先々週NLPの講座に行ってきて、「強い言葉について」というテーマを扱いました。

強い言葉というのは「お前はバカだ」というように言い切る言葉です。
この「X=Y」という言い切り言葉は、事実であるかどうかは関係なく、言葉として非常に強い力を持っています。

このnoteでもことのは文章教室でも、文章ではできるだけ言い切って書かないことをおすすめしてきました。

脳科学の視点でも同じで、自分に関するネガティブな言い切り言葉、つまり「お前はバカだ」といった言葉は人間の脳の一番奥にある「脳幹」にもっとも強く響いてしまうそうです。

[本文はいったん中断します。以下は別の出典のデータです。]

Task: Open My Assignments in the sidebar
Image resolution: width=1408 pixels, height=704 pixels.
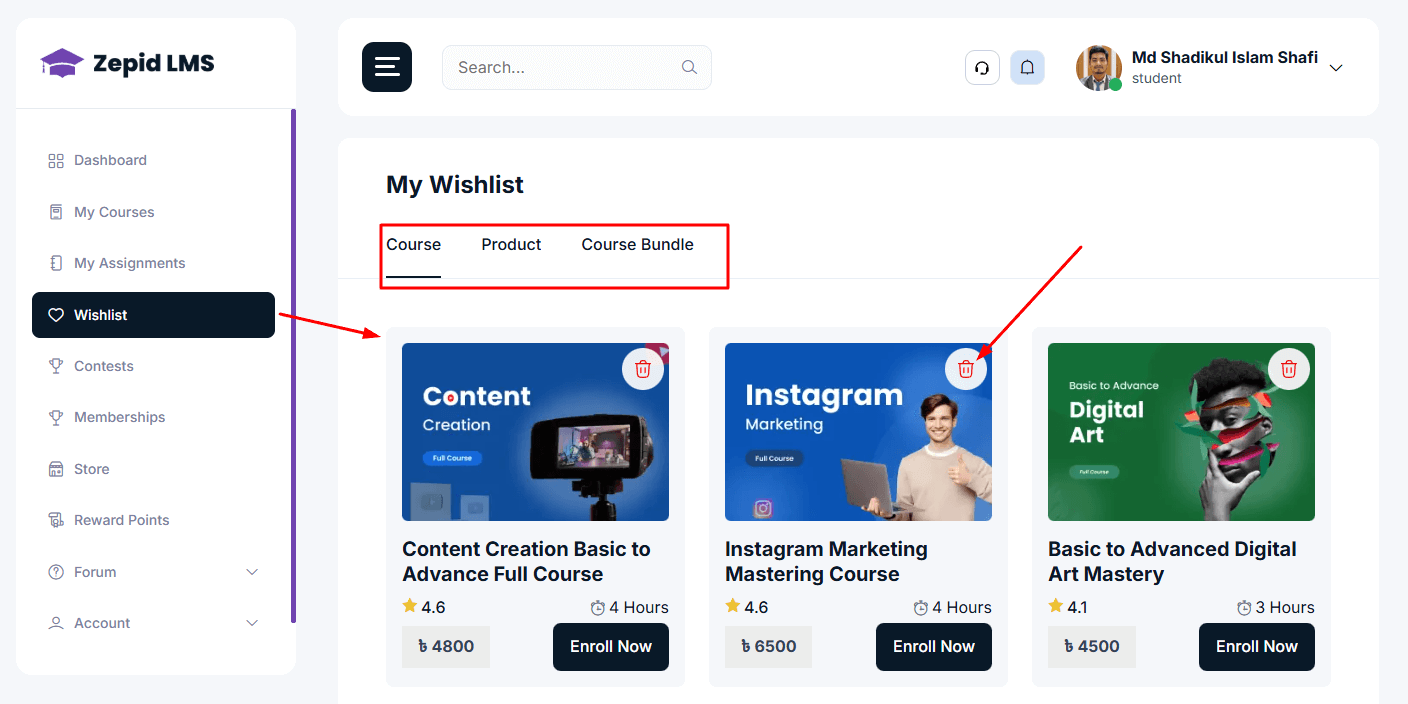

たいてい「君はバカだな」「あなたって本当に何をやってもだめね」「ほんとにお前は女らしくないな」と言ってくる誰かは、たいていその人の局面的なところを自分の見たいようにしか見ておらず、その内容は全く真実ではありません。

しかし他人によって脳幹にぶつけられた言葉は自分の中で
「私はバカなんだ」「僕は何をやってもだめだ」「私は女らしくないんだ」と何回も、場合によっては何十回・何百回も自分の中でリフレインしているうちに、その人にとって真実になってしまう。

この話を聞いたとき思い出したのが、オーケストラをやっていたときよく目にした、打楽器のことでした。

トライアングルが一番想像しやすいかなと思うのですが、打楽器は他の楽器と違って一音を出すと、その音がずっと空間に反響し続けます。そのため打楽器奏者は音を出したらすぐにそれを止めにいきます。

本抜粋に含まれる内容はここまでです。